BEGIN MATERIAL TO PROCESS
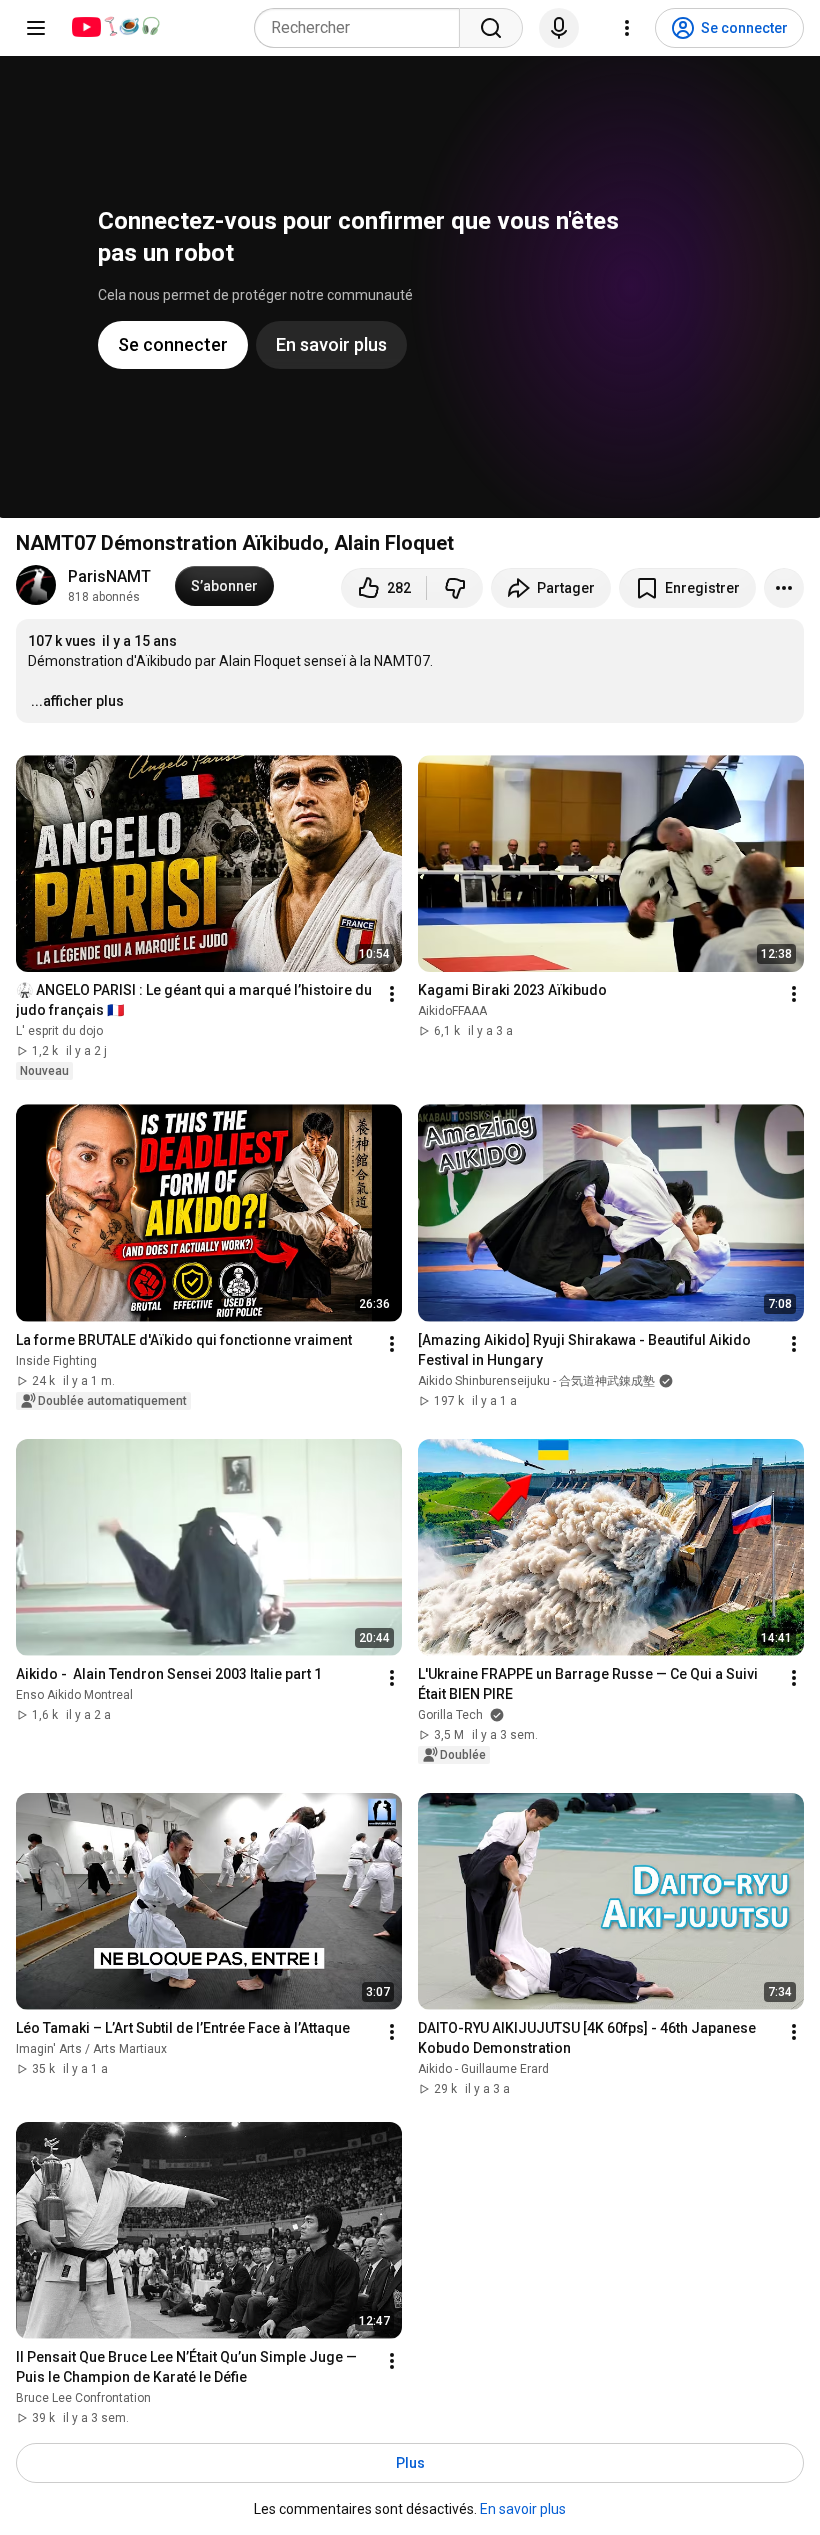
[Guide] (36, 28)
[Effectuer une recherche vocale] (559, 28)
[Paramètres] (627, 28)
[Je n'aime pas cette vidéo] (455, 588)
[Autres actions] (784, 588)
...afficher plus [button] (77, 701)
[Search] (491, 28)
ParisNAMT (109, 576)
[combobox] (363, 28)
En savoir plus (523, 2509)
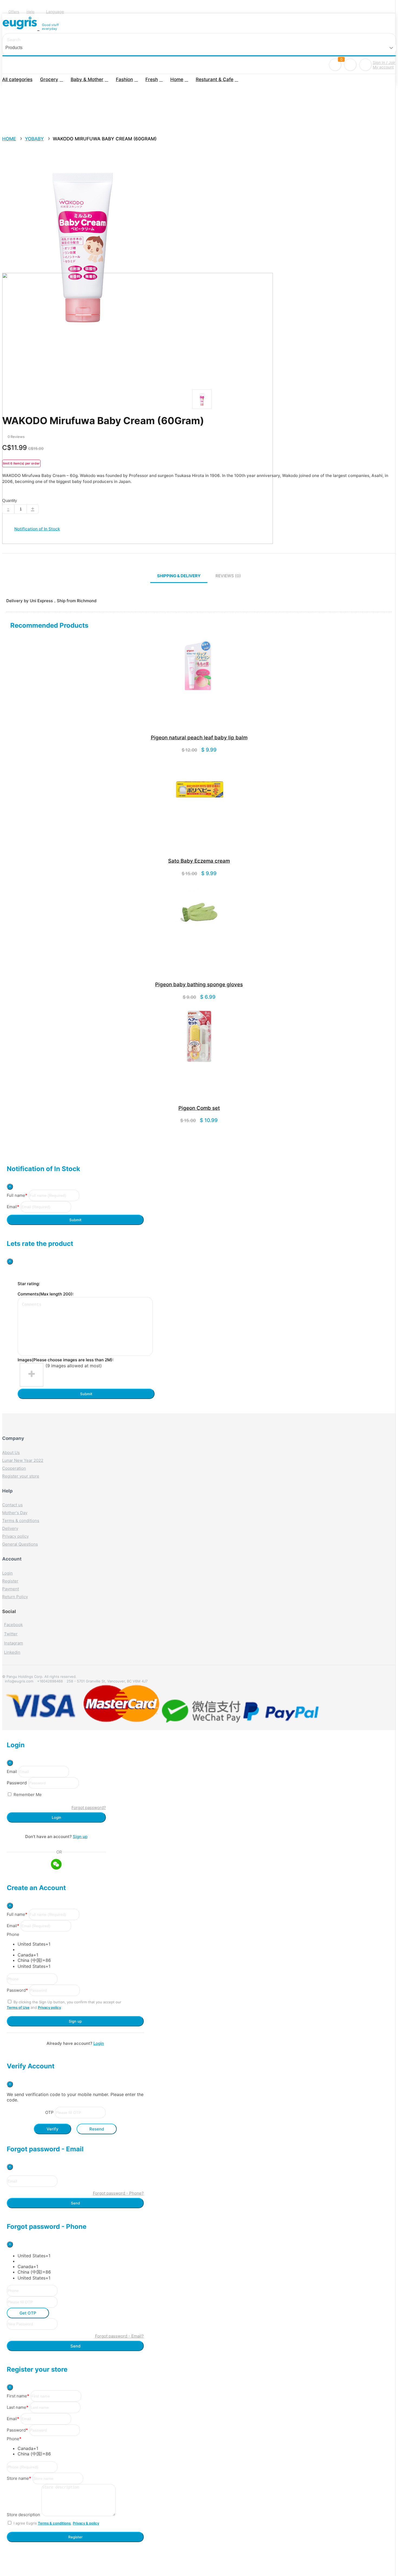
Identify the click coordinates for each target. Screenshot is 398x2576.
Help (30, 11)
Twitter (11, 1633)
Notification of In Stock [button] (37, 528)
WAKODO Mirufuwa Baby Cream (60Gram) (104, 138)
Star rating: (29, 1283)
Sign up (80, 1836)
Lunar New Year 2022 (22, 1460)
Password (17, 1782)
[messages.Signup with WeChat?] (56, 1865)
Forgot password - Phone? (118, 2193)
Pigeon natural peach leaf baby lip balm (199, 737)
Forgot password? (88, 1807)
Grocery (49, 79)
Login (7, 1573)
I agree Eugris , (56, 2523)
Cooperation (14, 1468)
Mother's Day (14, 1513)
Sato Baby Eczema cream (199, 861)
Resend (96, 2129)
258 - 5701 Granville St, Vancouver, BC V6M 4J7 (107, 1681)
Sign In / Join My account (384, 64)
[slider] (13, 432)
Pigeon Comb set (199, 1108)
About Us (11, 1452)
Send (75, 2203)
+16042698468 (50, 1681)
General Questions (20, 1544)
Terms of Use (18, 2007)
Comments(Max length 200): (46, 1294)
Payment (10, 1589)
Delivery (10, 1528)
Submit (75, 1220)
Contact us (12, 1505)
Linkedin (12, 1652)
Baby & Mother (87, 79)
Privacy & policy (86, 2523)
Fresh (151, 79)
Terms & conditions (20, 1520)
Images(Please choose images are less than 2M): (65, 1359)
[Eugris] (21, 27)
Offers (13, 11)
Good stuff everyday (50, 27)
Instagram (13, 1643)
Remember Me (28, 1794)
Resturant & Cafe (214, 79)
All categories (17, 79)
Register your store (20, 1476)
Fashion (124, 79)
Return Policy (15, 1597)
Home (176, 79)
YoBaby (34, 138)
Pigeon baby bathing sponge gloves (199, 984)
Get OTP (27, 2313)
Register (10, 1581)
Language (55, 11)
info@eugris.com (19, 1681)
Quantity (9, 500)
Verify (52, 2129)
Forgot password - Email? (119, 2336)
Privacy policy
END MATERIAL TO PROCESS
WHAT YOU HAVE TO DO :: Only the lines containing the word "Pigeon" should be returned from the data above.

TASK ANSWER ::
Pigeon natural peach leaf baby lip balm (199, 737)
Pigeon Comb set (199, 1108)
Pigeon baby bathing sponge gloves (199, 984)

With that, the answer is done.